Cette modification législative constituait un changement important dans la conception juridique de l’animal au Québec. Toutefois, une question demeurait. Cette reconnaissance allait-elle réellement modifier la façon dont les tribunaux règlent les litiges concernant un animal de compagnie à la suite d’une séparation?
Pendant plusieurs années, les tribunaux continuaient principalement d’appliquer les règles traditionnelles du droit de propriété. En pratique, la personne en mesure de démontrer qu’elle était propriétaire de l’animal obtenait généralement gain de cause.
Or, une récente décision de la Cour supérieure marque une évolution intéressante de la jurisprudence québécoise. Sans écarter les règles de propriété, le tribunal précise que la sensibilité de l’animal et de ses impératifs biologiques commandent plutôt une analyse plus globale lorsque survient un litige.
Ainsi, le titre de propriété demeure un élément important, mais il n’est plus nécessairement le seul facteur susceptible d’être pris en considération. Selon les circonstances propres à chaque dossier, le tribunal peut également tenir compte des liens affectifs entre l’animal et les membres de la famille, de la personne qui s’en est principalement occupée, de celle qui est la mieux en mesure de répondre à ses besoins, de son milieu de vie ainsi que de toute situation de négligence ou de mauvais traitements.
Bien qu’il soit encore trop tôt pour conclure à un changement complet de l’état du droit, cette décision démontre que les tribunaux sont désormais disposés à donner une véritable portée à l’article 898.1 C.c.Q. Lors d’une séparation, l’analyse ne repose donc plus exclusivement sur la preuve du titre de propriété.
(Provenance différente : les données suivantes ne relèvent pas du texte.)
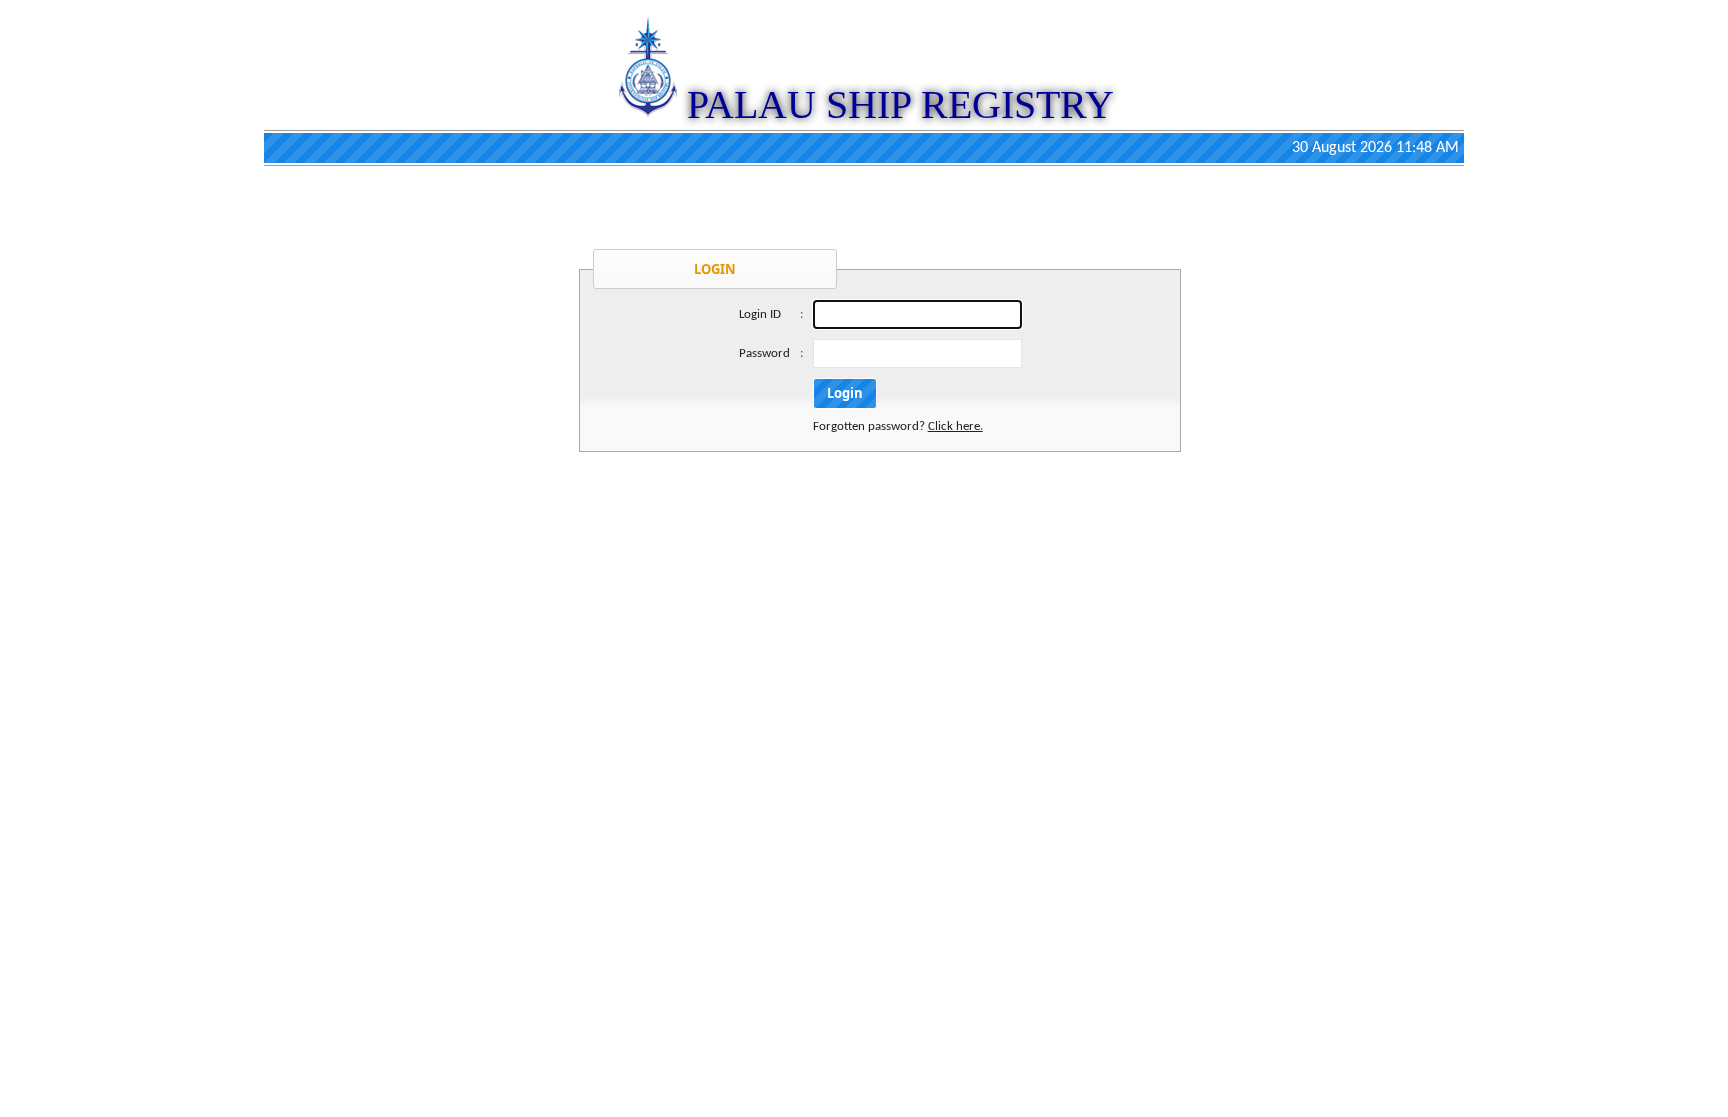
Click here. (955, 426)
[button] (845, 393)
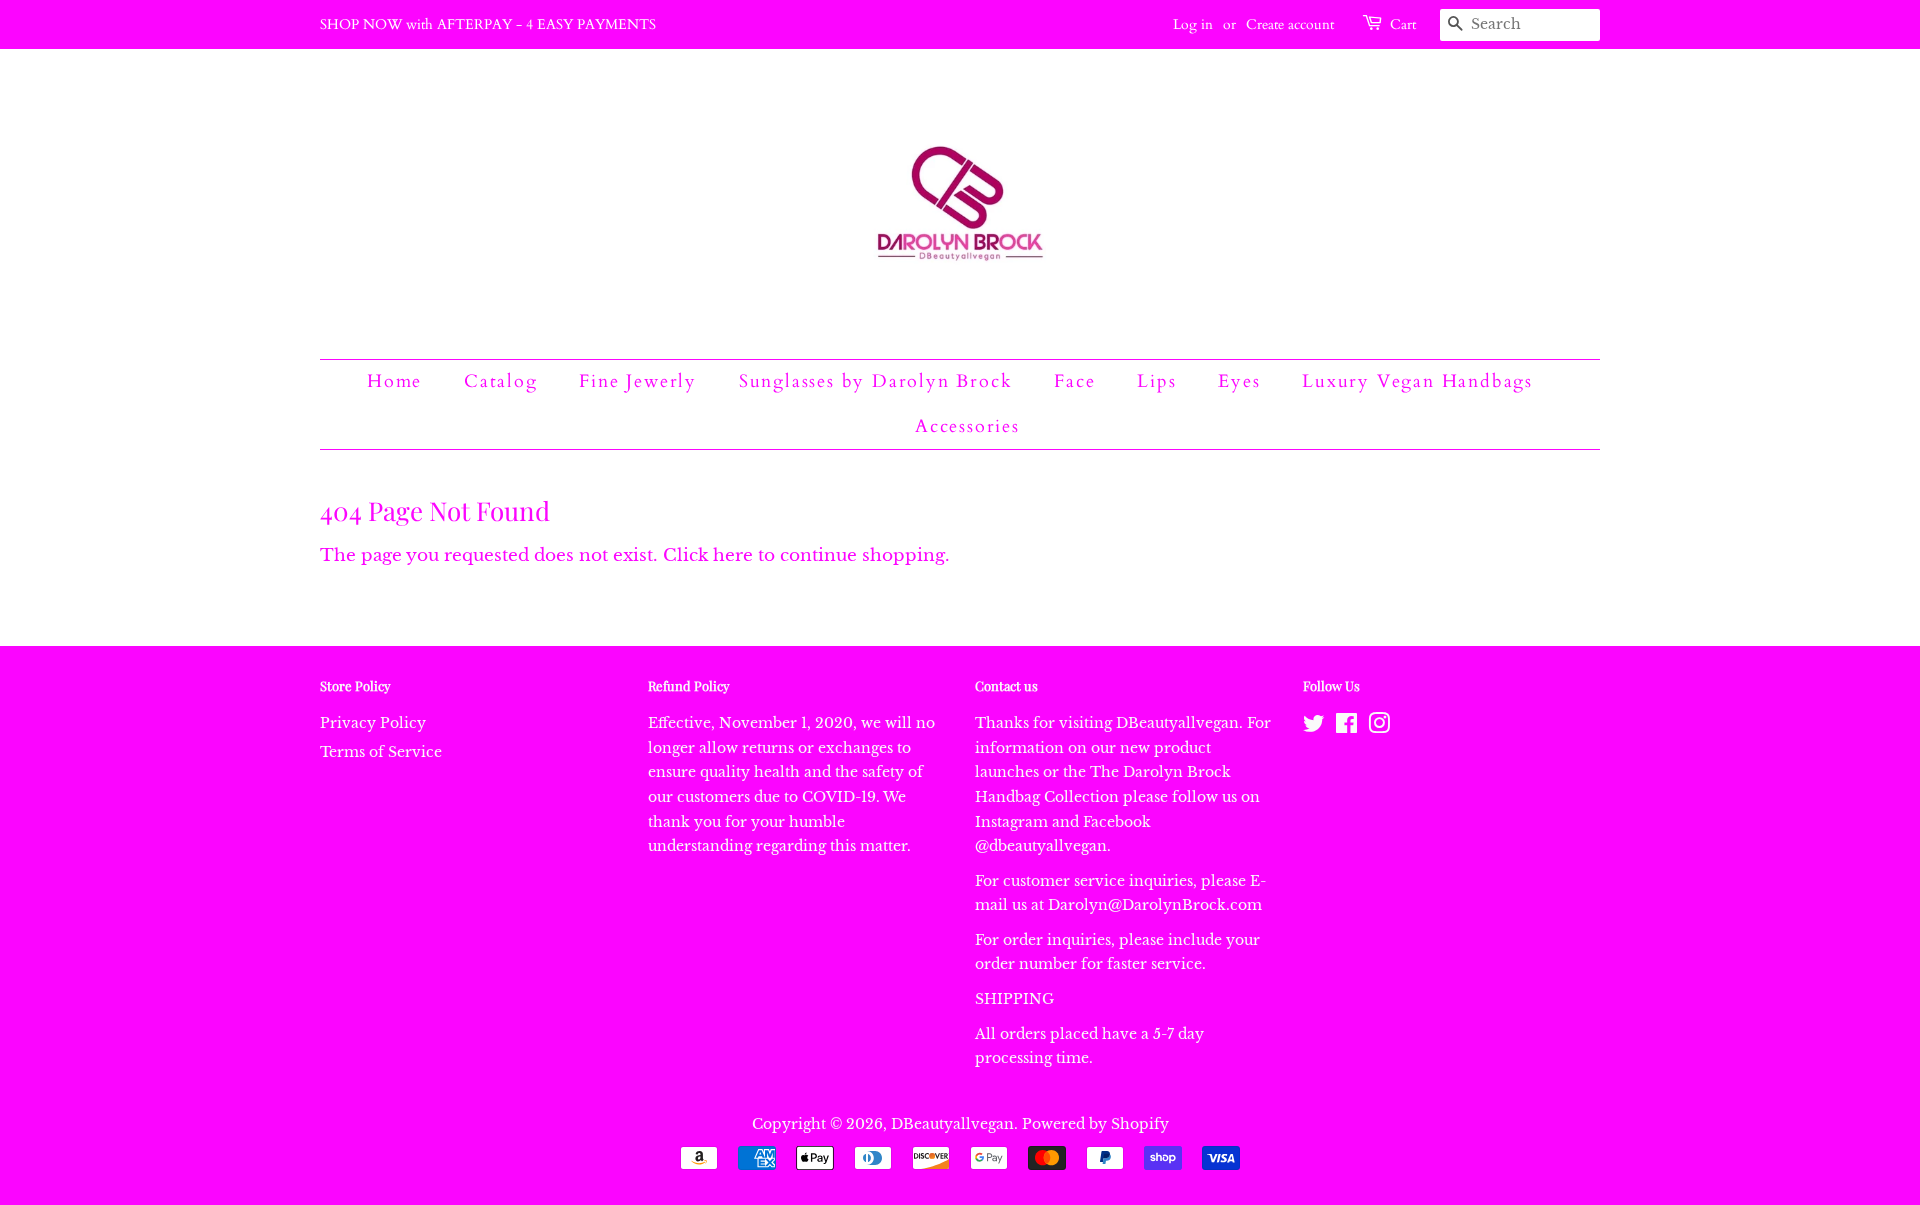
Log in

En effet, le bien-être de l’animal et les circonstances particulières de chaque situation peuvent également influencer la décision.
Comme bien des conflits, ceux concernant un animal de compagnie peuvent souvent être évités grâce à une entente bien rédigée et à des conseils juridiques obtenus en temps opportun. Consulter un professionnel du droit dès les premières démarches permet non seulement de mieux comprendre ses droits et obligations, mais également de favoriser une solution durable, adaptée aux circonstances et respectueuse du bien-être de l’animal.